The first and real Eureka moment was when I had linked the lease of that tavern where Edmund Shakespeare very probably died in December 1607, The Vine on Maid Lane, directly to a local Southwark fraternity granted Livery back in 1460, The Brotherhood of Our Lady of Assumption, and given rights by the King at Westminster, Henry VI, to buy local land of up to Sixty Marks. That was a true window on the history of the entire area because it established the significance of St Margaret’s Church, in the middle of Long Southwark and right opposite the Tabard.

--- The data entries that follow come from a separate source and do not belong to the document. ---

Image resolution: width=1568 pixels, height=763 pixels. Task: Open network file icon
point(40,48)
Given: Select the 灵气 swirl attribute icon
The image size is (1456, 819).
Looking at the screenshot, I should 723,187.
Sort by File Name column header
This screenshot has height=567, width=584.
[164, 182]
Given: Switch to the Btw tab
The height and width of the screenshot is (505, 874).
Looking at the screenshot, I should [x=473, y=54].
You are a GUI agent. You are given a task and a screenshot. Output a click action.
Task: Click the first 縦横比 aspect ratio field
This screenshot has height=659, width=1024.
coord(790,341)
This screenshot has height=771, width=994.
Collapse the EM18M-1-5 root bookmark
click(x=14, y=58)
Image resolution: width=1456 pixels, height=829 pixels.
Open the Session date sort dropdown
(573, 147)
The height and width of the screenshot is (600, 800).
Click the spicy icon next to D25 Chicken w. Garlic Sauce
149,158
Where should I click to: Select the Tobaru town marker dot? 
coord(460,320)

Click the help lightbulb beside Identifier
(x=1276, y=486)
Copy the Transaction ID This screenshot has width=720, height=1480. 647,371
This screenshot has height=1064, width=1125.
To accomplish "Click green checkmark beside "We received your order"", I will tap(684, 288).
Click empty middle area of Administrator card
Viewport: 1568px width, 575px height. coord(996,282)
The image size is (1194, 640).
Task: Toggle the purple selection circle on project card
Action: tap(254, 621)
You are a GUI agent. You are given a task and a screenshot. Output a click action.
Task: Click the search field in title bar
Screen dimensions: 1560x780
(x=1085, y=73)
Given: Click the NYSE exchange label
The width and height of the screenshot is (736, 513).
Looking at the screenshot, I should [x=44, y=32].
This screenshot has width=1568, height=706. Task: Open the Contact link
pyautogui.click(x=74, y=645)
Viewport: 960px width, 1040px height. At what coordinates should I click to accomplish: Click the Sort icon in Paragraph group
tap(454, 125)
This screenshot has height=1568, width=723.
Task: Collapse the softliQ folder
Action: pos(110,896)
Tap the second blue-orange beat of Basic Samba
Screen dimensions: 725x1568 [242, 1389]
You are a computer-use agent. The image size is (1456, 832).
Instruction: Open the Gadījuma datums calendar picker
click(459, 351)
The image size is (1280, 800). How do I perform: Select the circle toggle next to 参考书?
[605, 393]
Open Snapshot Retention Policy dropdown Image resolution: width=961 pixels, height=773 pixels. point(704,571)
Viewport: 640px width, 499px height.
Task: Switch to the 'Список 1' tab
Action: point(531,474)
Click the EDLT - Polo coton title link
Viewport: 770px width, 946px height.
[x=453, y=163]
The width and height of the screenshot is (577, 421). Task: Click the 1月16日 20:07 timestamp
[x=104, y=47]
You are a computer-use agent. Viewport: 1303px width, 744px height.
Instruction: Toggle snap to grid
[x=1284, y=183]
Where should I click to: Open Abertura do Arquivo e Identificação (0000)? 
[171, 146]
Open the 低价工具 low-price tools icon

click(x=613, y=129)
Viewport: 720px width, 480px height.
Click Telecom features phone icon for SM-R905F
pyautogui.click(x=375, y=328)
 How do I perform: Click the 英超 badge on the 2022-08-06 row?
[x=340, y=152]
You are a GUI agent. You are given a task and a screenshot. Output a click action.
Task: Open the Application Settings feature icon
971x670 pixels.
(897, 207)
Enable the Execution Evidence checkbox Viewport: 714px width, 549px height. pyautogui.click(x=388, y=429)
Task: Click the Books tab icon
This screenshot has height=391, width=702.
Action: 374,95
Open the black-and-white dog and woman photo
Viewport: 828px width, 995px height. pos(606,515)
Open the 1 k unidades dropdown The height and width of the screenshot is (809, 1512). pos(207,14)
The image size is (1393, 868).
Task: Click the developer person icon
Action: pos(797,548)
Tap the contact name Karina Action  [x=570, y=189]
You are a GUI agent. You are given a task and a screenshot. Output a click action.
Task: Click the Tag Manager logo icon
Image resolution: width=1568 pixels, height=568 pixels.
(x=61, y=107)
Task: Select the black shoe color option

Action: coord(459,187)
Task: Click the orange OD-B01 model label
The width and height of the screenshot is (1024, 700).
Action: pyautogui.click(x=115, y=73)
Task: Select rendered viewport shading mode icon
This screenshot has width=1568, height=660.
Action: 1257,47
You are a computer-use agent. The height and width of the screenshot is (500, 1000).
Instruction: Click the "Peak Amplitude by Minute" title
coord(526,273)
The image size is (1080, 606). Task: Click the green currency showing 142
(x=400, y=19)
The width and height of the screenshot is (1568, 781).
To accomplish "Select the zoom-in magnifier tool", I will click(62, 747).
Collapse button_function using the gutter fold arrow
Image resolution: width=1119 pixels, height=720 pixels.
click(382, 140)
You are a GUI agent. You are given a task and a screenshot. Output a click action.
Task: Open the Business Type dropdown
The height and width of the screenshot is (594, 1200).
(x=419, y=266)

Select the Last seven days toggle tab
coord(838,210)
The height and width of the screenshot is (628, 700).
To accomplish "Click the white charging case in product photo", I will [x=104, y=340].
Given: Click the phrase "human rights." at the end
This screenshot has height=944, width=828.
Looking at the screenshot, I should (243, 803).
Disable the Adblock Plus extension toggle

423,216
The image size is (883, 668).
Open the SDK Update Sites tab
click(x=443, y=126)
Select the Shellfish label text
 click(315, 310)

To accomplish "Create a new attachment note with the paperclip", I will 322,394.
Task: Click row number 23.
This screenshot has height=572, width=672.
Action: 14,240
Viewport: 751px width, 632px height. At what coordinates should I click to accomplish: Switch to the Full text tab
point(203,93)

Which linked lay church life to the growth of London and commerce in general, in a very louche area, famous for the Bishops of Winchester licensing those ‘Winchester Geese’, for bear and bull-baiting and later for its theatres too. Peter Avergne and John Le Hunte were two of those livery wearing church wardens who invested in both The Vine and The Axe on Maid Lane, in a riverside district of perhaps 300 inns by Shakespeare’s day. John Le Hunte is clearly the direct ancestor of Edward Hunt, Esquire, who by Elizabeth’s reign owned sizeable land in Southwark called ‘Hunt’s Rents’ and bequeathed the Vine tavern to his pregnant wife Mary, also in 1588. His will is up on line. From there many discoveries arose, from the appearance of ‘pleyers’ working for the church back in the 15th Century and performing around St Margaret’s Cross, to the story of the rebel Jack Cade. Who marched from Blackheath and sacked the City in the real beginning of the Wars of the Roses, and fought the Battle of London Bridge, meeting the Bishop of Winchester, William Waynflete, inside St Margaret’s. Cade and his men were staying just opposite at the White Hart Inn, a few doors up from the Tabard. The very catholic and originally Norman church of St Margarets was of course suppressed at the Reformation, and turned into a local compter prison. As the big church, St Mary’s Ovaries Priory, was renamed St Saviours and Bermondsey abbey was broken up too. The Tudor revolution had begun and Southwark was hit dramatically.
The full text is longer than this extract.